状态status:描述了系统实际当前达到的状态。
K8s中所有的配置都是通过API对象的spec去设置的,也就是用户通过配置系统的理想状态来改变系统,这是k8s重要设计理念之一,即所有的操作都是声明式(Declarative)的而不是命令式(Imperative)的。
Pod
Pod是在K8s集群中运行部署应用或服务的最小单元,它是可以支持多容器的。Pod的设计理念是支持多个容器在一个Pod中共享网络地址和文件系统,可以通过进程间通信和文件共享这种简单高效的方式组合完成服务。
Pod是K8s集群中所有业务类型的基础。目前K8s中的业务主要可以分为长期伺服型(long-running)、批处理型(batch)、节点后台支撑型(node-daemon)和有状态应用型(stateful application);分别对应的pod控制器为Deployment、Job、DaemonSet和PetSet。

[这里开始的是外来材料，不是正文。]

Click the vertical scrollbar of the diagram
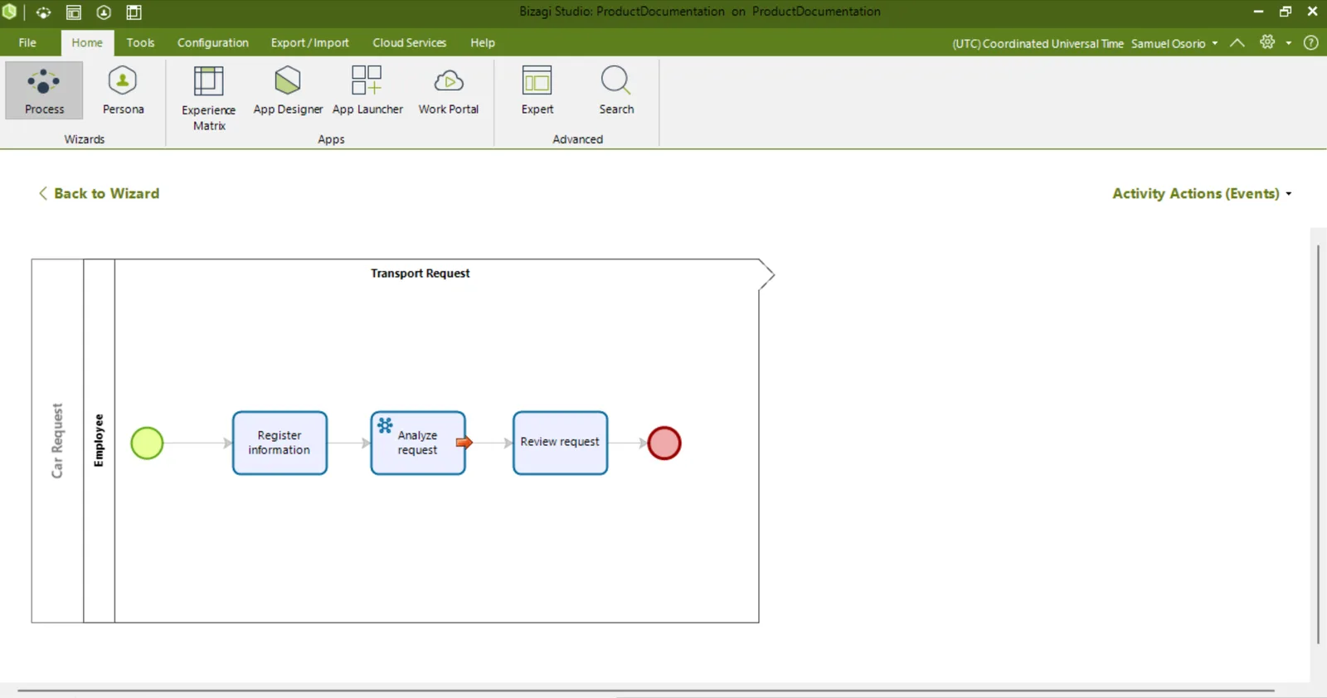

复制控制器(Replication Controller,RC)
RC是K8s集群中最早的保证Pod高可用的API对象。通过监控运行中的Pod来保证集群中运行指定数目的Pod副本。指定的数目可以是多个也可以是1个;少于指定数目,RC就会启动运行新的Pod副本;多于指定数目,RC就会杀死多余的Pod副本。RC是K8s较早期的技术概念,只适用于长期伺服型的业务类型。
副本集(Replica Set,RS)
RS是新一代RC,提供同样的高可用能力,区别主要在于RS后来居上,能支持更多种类的匹配模式。副本集对象一般不单独使用,而是作为Deployment的理想状态参数使用。
部署(Deployment)
Deployment表示用户对K8s集群的一次更新操作。Deployment是一个比RS应用模式更广的API对象,可以是创建一个新的服务,更新一个新的服务,也可以是滚动升级一个服务。滚动升级一个服务,实际是创建一个新的RS,然后逐渐将新RS中副本数增加到理想状态,将旧RS中的副本数减小到0的复合操作;这样一个复合操作用一个RS是不太好描述的,所以用一个更通用的Deployment来描述。以K8s的发展方向,未来对所有长期伺服型的的业务的管理,都会通过Deployment来管理。
服务(Service)
RC、RS和Deployment只是保证了支撑服务的微服务Pod的数量,但是没有解决如何访问这些服务的问题。一个Pod只是一个运行服务的实例,随时可能在一个节点上停止,在另一个节点以一个新的IP启动一个新的Pod,因此不能以确定的IP和端口号提供服务。要稳定地提供服务需要服务发现和负载均衡能力。服务发现完成的工作,是针对客户端访问的服务,找到对应的的后端服务实例。在K8s集群中,客户端需要访问的服务就是Service对象。每个Service会对应一个集群内部有效的虚拟IP,集群内部通过虚拟IP访问一个服务。在K8s集群中微服务的负载均衡是由Kube-proxy实现的。Kube-proxy是K8s集群内部的负载均衡器。它是一个分布式代理服务器,在K8s的每个节点上都有一个;这一设计体现了它的伸缩性优势,需要访问服务的节点越多,提供负载均衡能力的Kube-proxy就越多,高可用节点也随之增多。
任务(Job)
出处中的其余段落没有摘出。